• **Objetivo planteado A**:
Enumera, por favor, los tres profesores del Externado que el fragmento nombra.
• **Objetivo planteado B**:
Reproduce el fragmento desde "Por Alfonso Gómez" hasta "la Corte Constitucional.", ambos incluidos, cambiando "profesores" por "maestros".

Por Alfonso Gómez Méndez
Urge revisar si realmente la Corte puede adentrarse en el estudio de las reformas constitucionales.
Tres de mis grandes profesores en el Externado –Daniel Manrique, de derecho civil; Rafael Forero, de derecho laboral, y Carlos Restrepo Piedrahíta, quien llegó a los 101 años– fallecieron hace pocos días. En el centenario de este último –a quien López Michelsen consideraba el más importante investigador y docente en materia constitucional en América Latina– escribí una columna resaltando su trayectoria y decisivo papel en la evolución de nuestro derecho público. Hoy vuelven a mi memoria sus enseñanzas, a propósito del debate generado por recientes decisiones de la Corte Constitucional.
Nos explicaba el maestro los distintos tipos de constituciones existentes en cuanto a los procedimientos para su establecimiento o modificación, como las rígidas y las flexibles, con ejemplos de nuestra historia política y constitucional.
La Constitución de Rionegro, o de los radicales de 1863, dispuso un procedimiento tan complejo para reformarla que en la práctica exigía unanimidad en el Congreso. En buena parte, esa rigidez generó la guerra civil de 1885, dando al traste con todas las buenas instituciones radicales –incluido el régimen federal y el Estado laico– y abriendo campo a la regeneración conservadora en 1886.

• **Datos registrados**:
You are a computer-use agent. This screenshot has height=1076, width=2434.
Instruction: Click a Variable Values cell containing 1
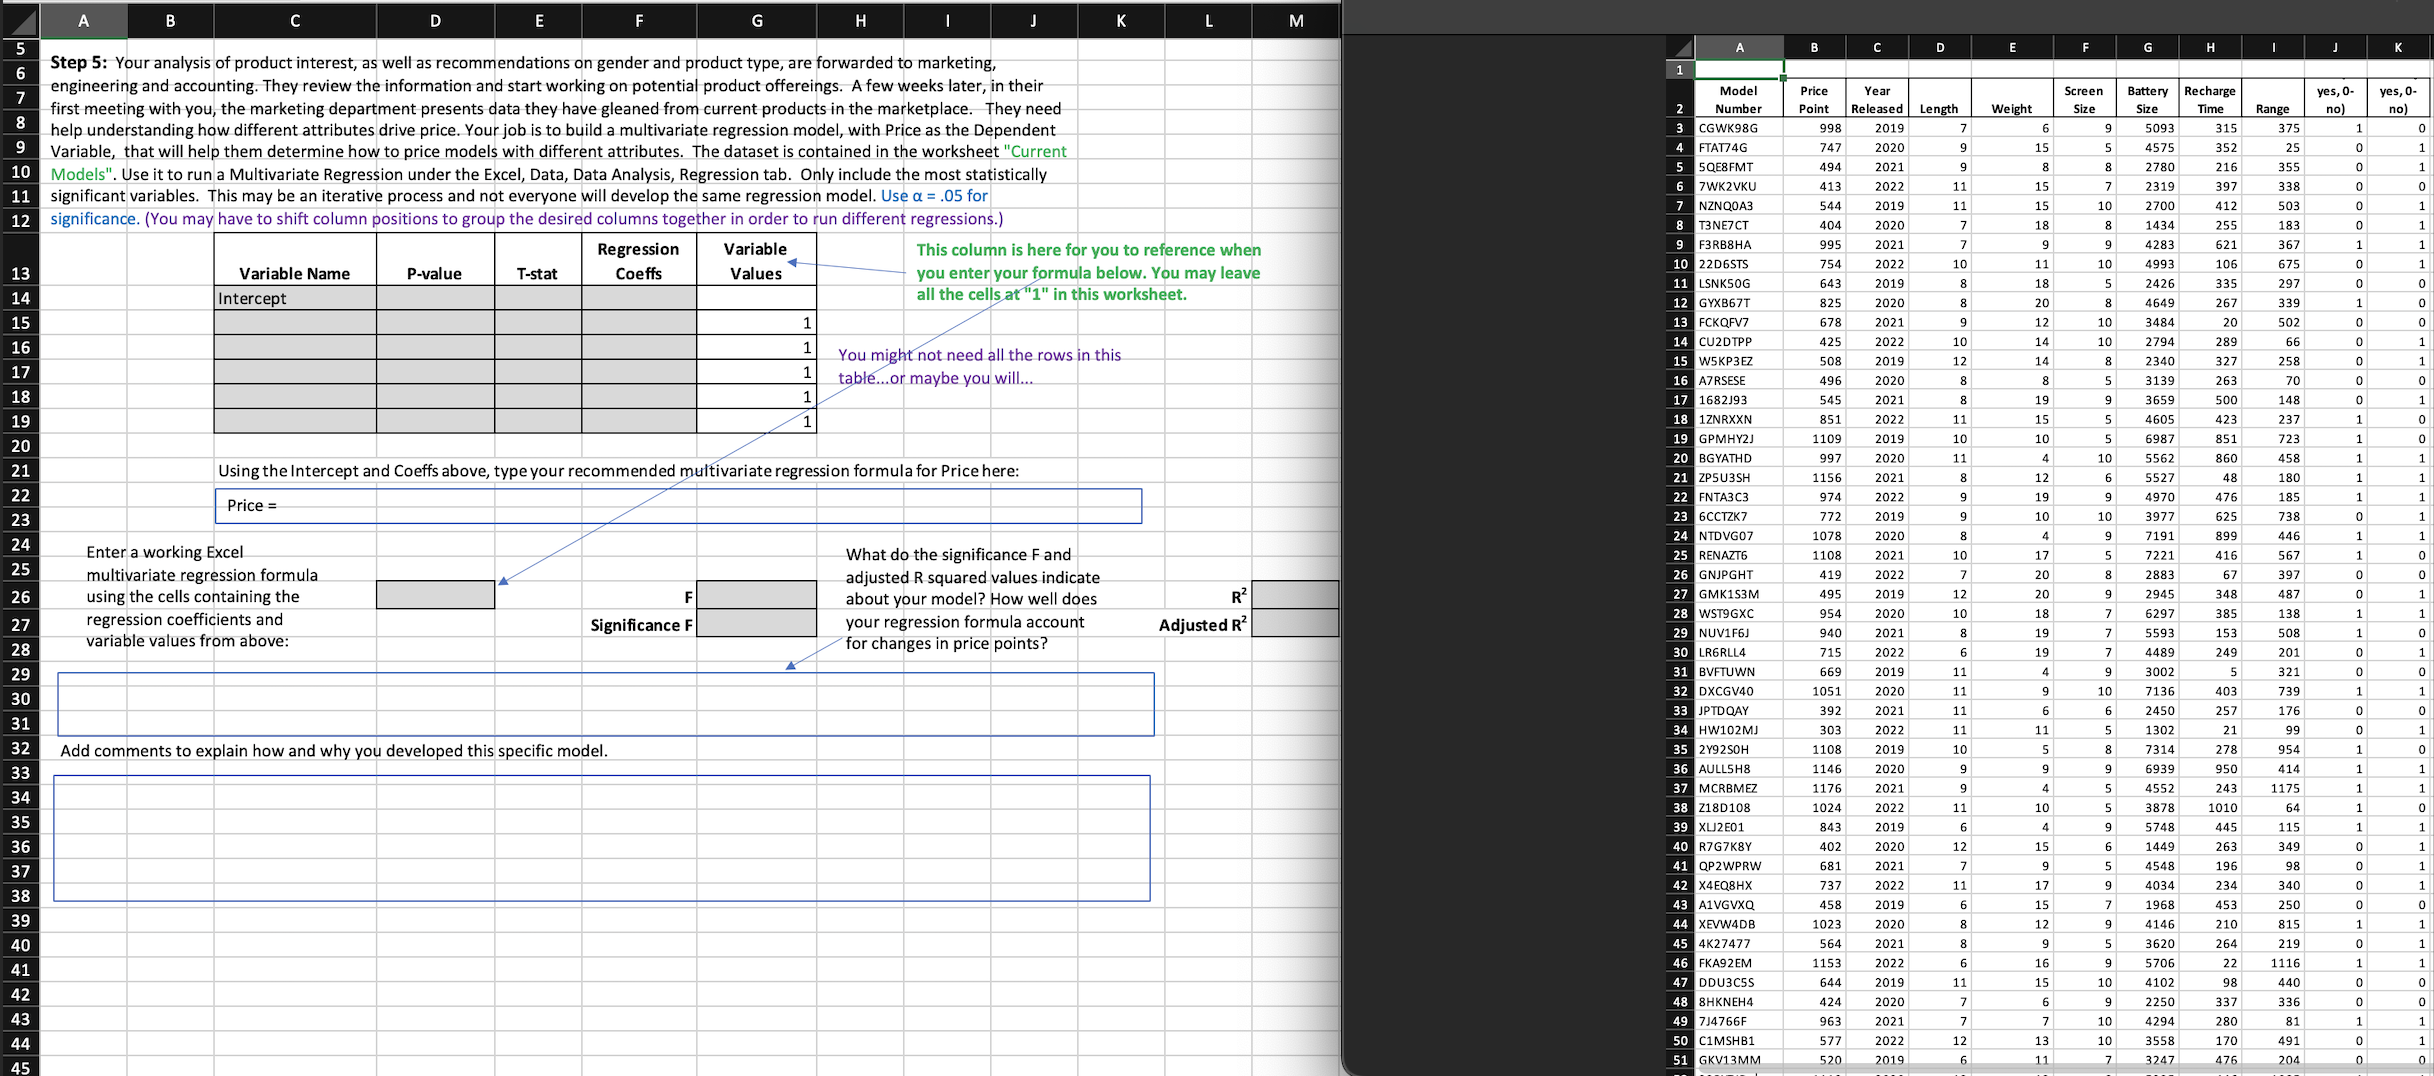pyautogui.click(x=757, y=322)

• **Respuesta correcta A**:
Daniel Manrique
Rafael Forero
Carlos Restrepo Piedrahíta

• **Respuesta correcta B**:
Por Alfonso Gómez Méndez
Urge revisar si realmente la Corte puede adentrarse en el estudio de las reformas constitucionales.
Tres de mis grandes maestros en el Externado –Daniel Manrique, de derecho civil; Rafael Forero, de derecho laboral, y Carlos Restrepo Piedrahíta, quien llegó a los 101 años– fallecieron hace pocos días. En el centenario de este último –a quien López Michelsen consideraba el más importante investigador y docente en materia constitucional en América Latina– escribí una columna resaltando su trayectoria y decisivo papel en la evolución de nuestro derecho público. Hoy vuelven a mi memoria sus enseñanzas, a propósito del debate generado por recientes decisiones de la Corte Constitucional.